Canada is undergoing a profound shift in how it thinks about national security. As former U.S. President Donald Trump reasserts a transactional approach to alliances and global power, longtime assumptions about stability are collapsing. Former Bank of Canada Governor Mark Carney is now urging a sober reassessment of Canada’s military readiness, warning that goodwill alone can no longer guarantee sovereignty. From economic leverage to Arctic vulnerability, Ottawa is confronting uncomfortable truths about its exposure in an increasingly unpredictable world—and preparing for a future where strength, not sentiment, defines security.

For much of the modern era, Canada’s defense posture rested on a simple belief: alliances endure, rules matter, and geography offers protection. That belief is now being challenged at its core.
Donald Trump’s reemergence on the global stage has acted as a stress test for those assumptions. His record—treating alliances as negotiable, trade as leverage, and loyalty as conditional—has unsettled policymakers far beyond Washington. For Canada, whose security and economy are deeply intertwined with the United States, the implications are uniquely acute.
Mark Carney’s intervention reflects a growing consensus among Canadian strategists that the old playbook is no longer sufficient. His message is not ideological or partisan. It is pragmatic: when international relations become transactional, vulnerability grows—especially for middle powers dependent on stable rules.
Trump’s approach has forced Ottawa to confront a reality long avoided. Canada’s proximity to the United States has been a strategic asset, but it also creates exposure. When trade agreements can be threatened overnight, when economic pressure becomes a negotiating tool, and when alliances are framed as favors rather than commitments, Canada’s margin for complacency disappears.
Security analysts argue that this shift transforms economic dependence into a strategic liability. Canada’s export-driven economy, its integrated supply chains, and its reliance on cross-border goodwill leave it vulnerable to pressure that does not involve troops or missiles—but can be just as destabilizing.
That vulnerability is now shaping defense thinking.
One of the most urgent flashpoints is the Arctic. Long treated as remote and benign, the region is rapidly becoming central to global competition. Climate change is opening shipping lanes, exposing resources, and drawing attention from major powers, including Russia and China. What was once frozen insulation is now a contested frontier.

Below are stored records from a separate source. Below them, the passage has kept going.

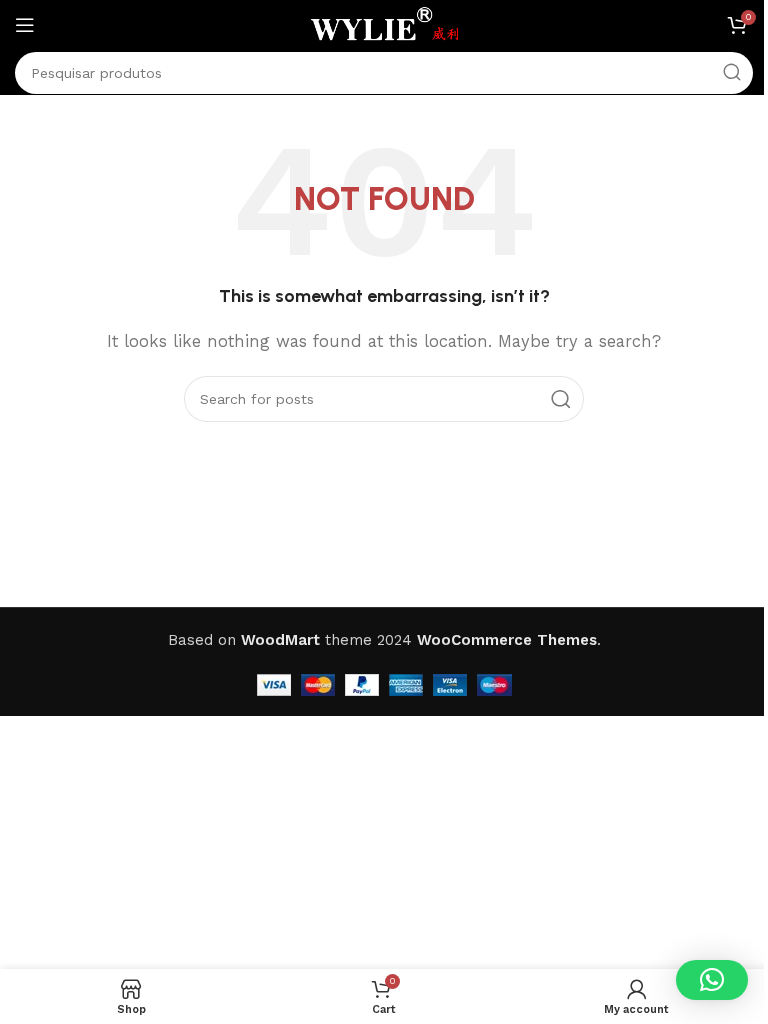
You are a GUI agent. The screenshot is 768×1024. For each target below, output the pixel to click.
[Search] (732, 73)
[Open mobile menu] (25, 25)
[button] (712, 980)
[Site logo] (384, 24)
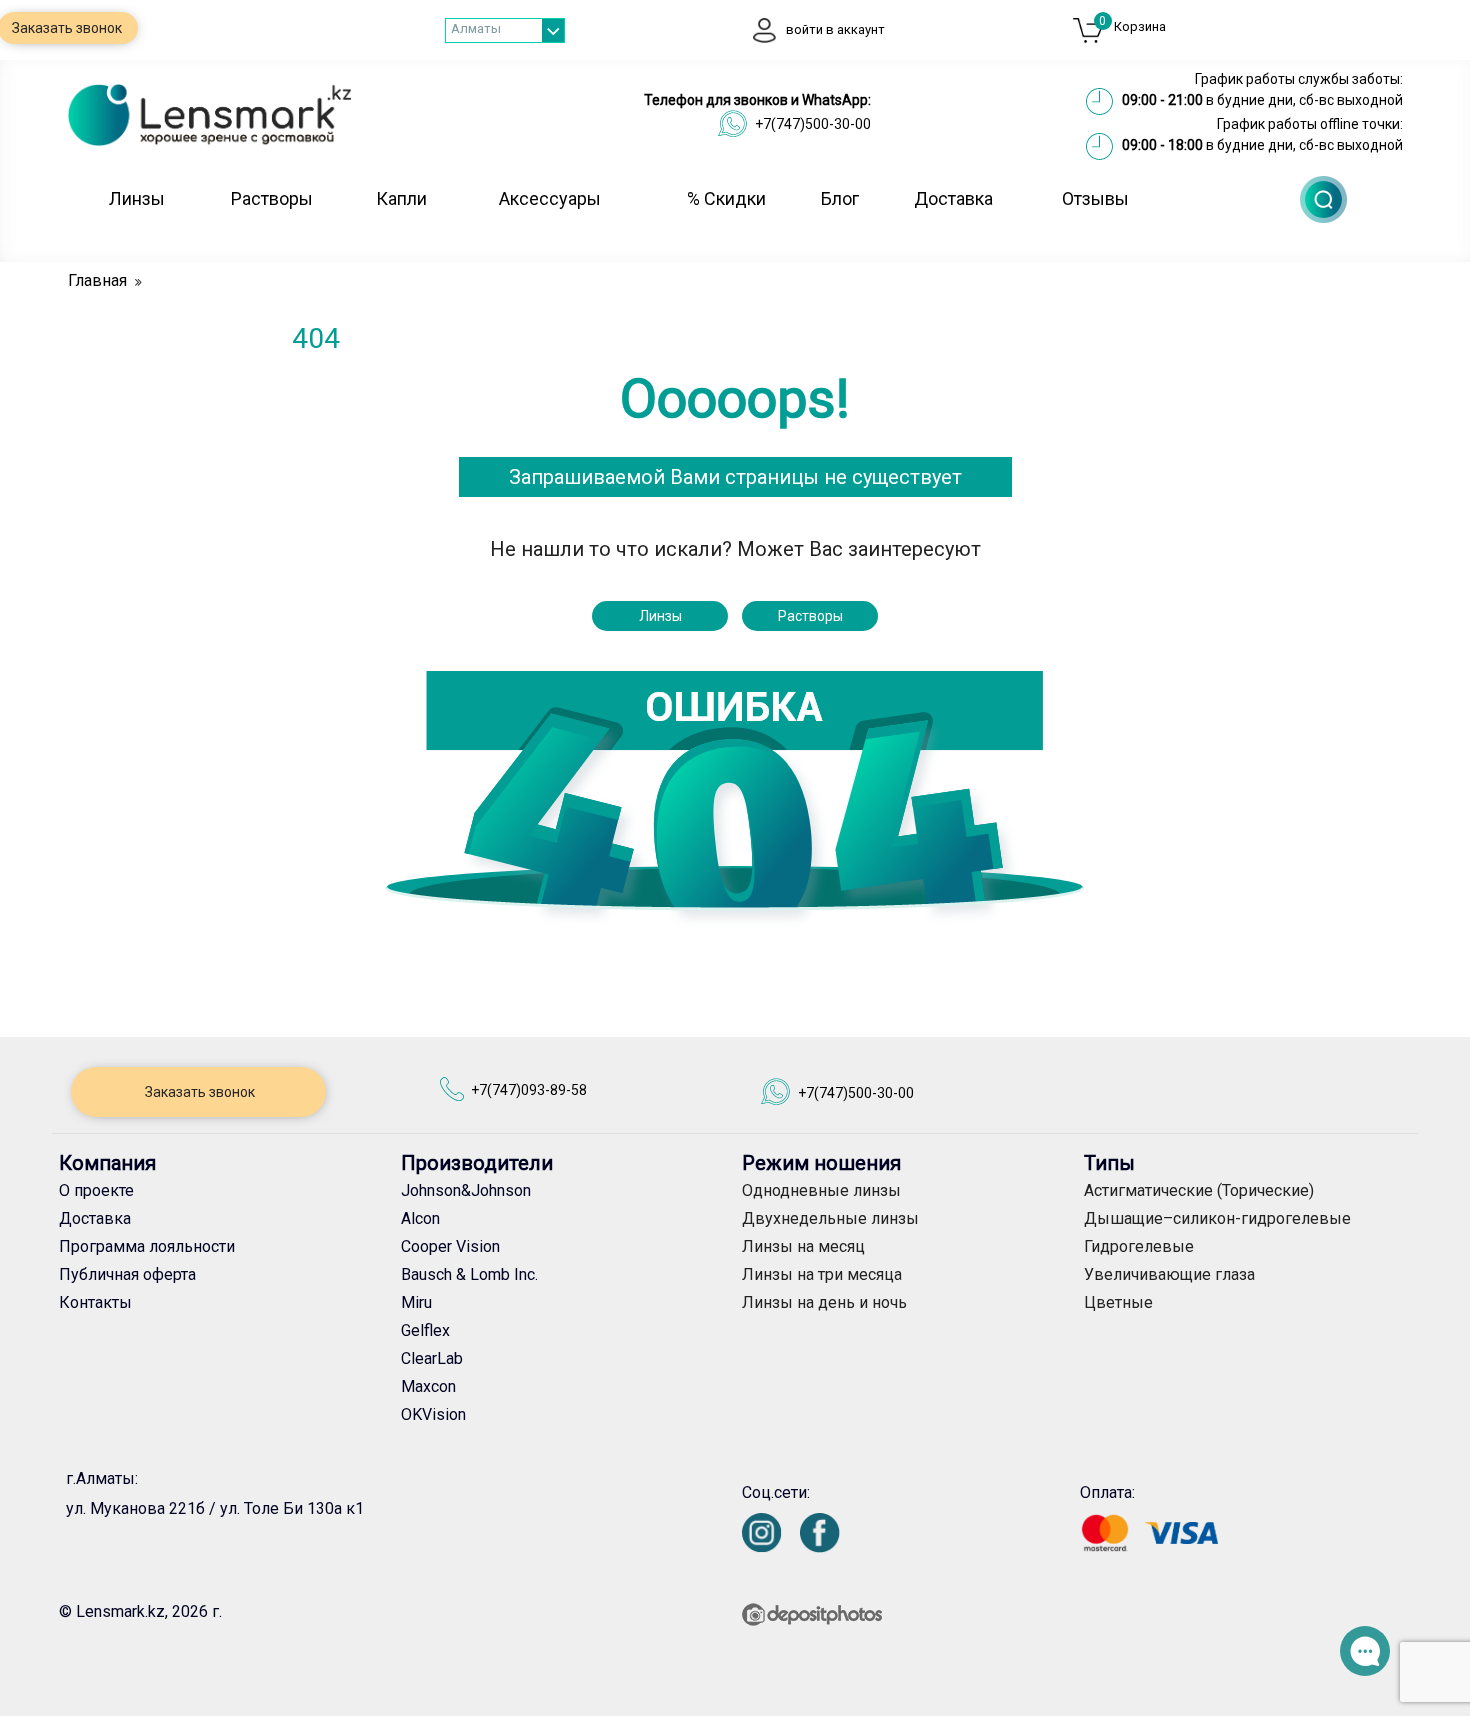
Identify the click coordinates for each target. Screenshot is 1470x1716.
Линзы (137, 198)
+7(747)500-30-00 (813, 124)
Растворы (272, 198)
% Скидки (726, 198)
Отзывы (1095, 198)
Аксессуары (550, 198)
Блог (840, 198)
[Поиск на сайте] (1323, 199)
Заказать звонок (198, 1092)
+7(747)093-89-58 (529, 1090)
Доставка (953, 198)
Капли (401, 198)
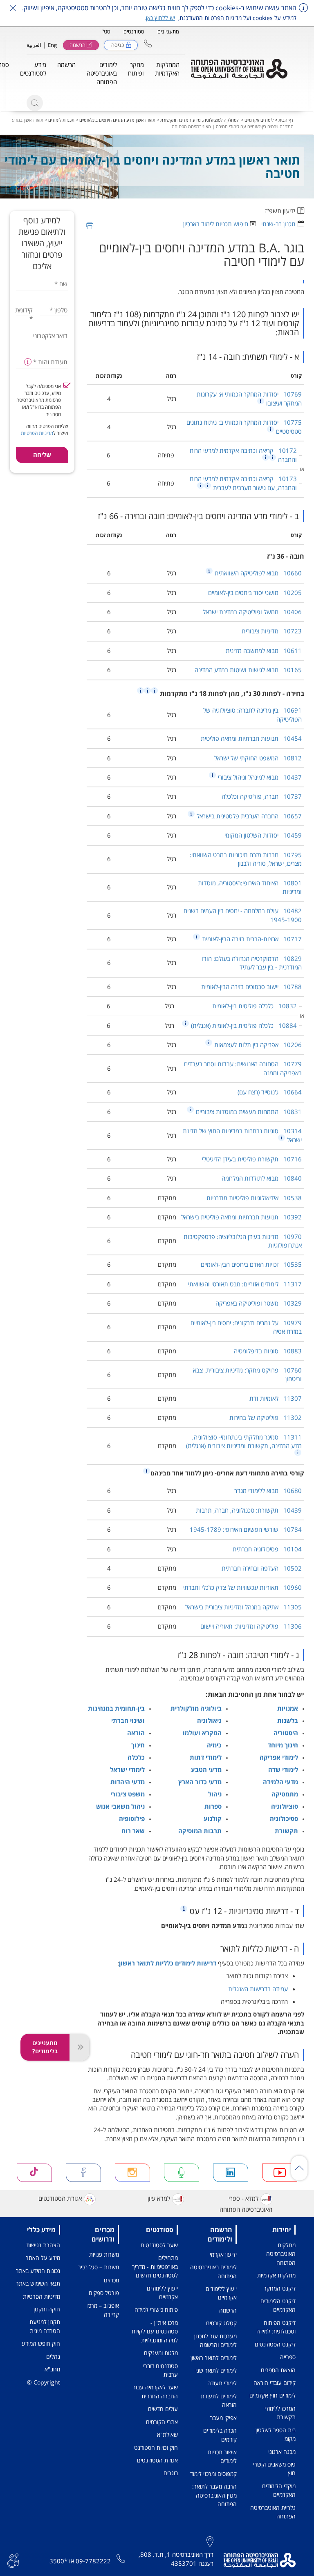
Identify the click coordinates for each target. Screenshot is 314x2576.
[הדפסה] (89, 226)
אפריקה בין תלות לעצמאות (257, 1045)
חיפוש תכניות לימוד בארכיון (215, 224)
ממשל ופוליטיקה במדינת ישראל (252, 612)
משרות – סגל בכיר (98, 2267)
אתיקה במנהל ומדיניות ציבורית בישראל (243, 1607)
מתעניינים (168, 31)
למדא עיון (159, 2198)
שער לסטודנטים (159, 2245)
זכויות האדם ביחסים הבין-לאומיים (251, 1264)
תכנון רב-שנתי (278, 224)
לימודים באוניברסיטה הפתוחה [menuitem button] (102, 73)
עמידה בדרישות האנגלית (258, 1989)
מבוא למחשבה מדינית (264, 650)
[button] (148, 43)
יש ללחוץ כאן (160, 18)
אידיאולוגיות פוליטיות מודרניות (254, 1198)
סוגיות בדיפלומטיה (268, 1351)
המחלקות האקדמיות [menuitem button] (167, 68)
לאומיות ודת (275, 1398)
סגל (106, 31)
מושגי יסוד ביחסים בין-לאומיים (255, 592)
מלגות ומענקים (161, 2353)
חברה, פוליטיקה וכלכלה (262, 796)
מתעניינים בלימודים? (45, 2047)
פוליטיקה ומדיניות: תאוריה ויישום (251, 1626)
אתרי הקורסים (162, 2422)
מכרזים (111, 2280)
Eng (52, 45)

Canada’s challenge is stark: it claims sovereignty over vast northern territories but lacks the capability to consistently project presence there. Infrastructure is sparse. Response times are slow. And crucially, Canada lacks amphibious landing capabilities—assets that allow forces to operate, sustain themselves, and respond rapidly in austere environments.
Carney and defense planners see this gap as more than technical. It is strategic.
Without credible Arctic mobility, Canada risks being a spectator in its own territory. The absence of capability creates an invitation—not for invasion, but for pressure, testing, and erosion of control. In an era where power is often asserted incrementally, weakness does not need to be exploited aggressively to be consequential.
Military modernization efforts now underway are designed to close that gap. An Arctic-capable amphibious platform would allow Canada to move personnel, equipment, and supplies independently—without relying on foreign infrastructure or assumptions of uncontested access. The goal is not confrontation, but credibility.
That distinction matters.
Carney’s approach emphasizes deterrence through readiness. Strength, in this framework, is not about signaling hostility but about removing temptation. A country that can clearly defend its territory is less likely to face coercion—economic, political, or military.
This represents a cultural shift for Canada.
For decades, security policy leaned heavily on diplomacy and multilateralism. Those tools remain essential, but the emerging consensus is that diplomacy without capability is increasingly fragile. In a world where pressure politics are normalized, preparation becomes a form of insurance.
Critics warn against overreacting to rhetoric. Supporters counter that history punishes those who confuse intentions with capabilities. Carney’s stance reflects the latter view: planning must account for worst-case dynamics, not best-case assumptions.
What is striking is the tone of the shift. There is no grandstanding, no saber-rattling. Instead, Canada’s pivot is quiet, methodical, and inward-looking. It is about eliminating blind spots, not projecting power abroad.

The message from Ottawa is increasingly clear: sovereignty cannot be outsourced to goodwill. In a geopolitical environment defined by leverage and volatility, resilience is built—not assumed.
Carney’s call for preparedness marks a turning point. Canada is not abandoning its identity as a cooperative, rules-based actor. But it is recognizing that cooperation is strongest when backed by capability.
The era of strategic complacency is ending. In its place is a doctrine of disciplined readiness—one shaped less by fear of conflict and more by determination to avoid it.
In that sense, Canada’s recalibration is not a reaction to one political figure. It is an adaptation to a world where unpredictability has become permanent—and where preparedness is the price of autonomy.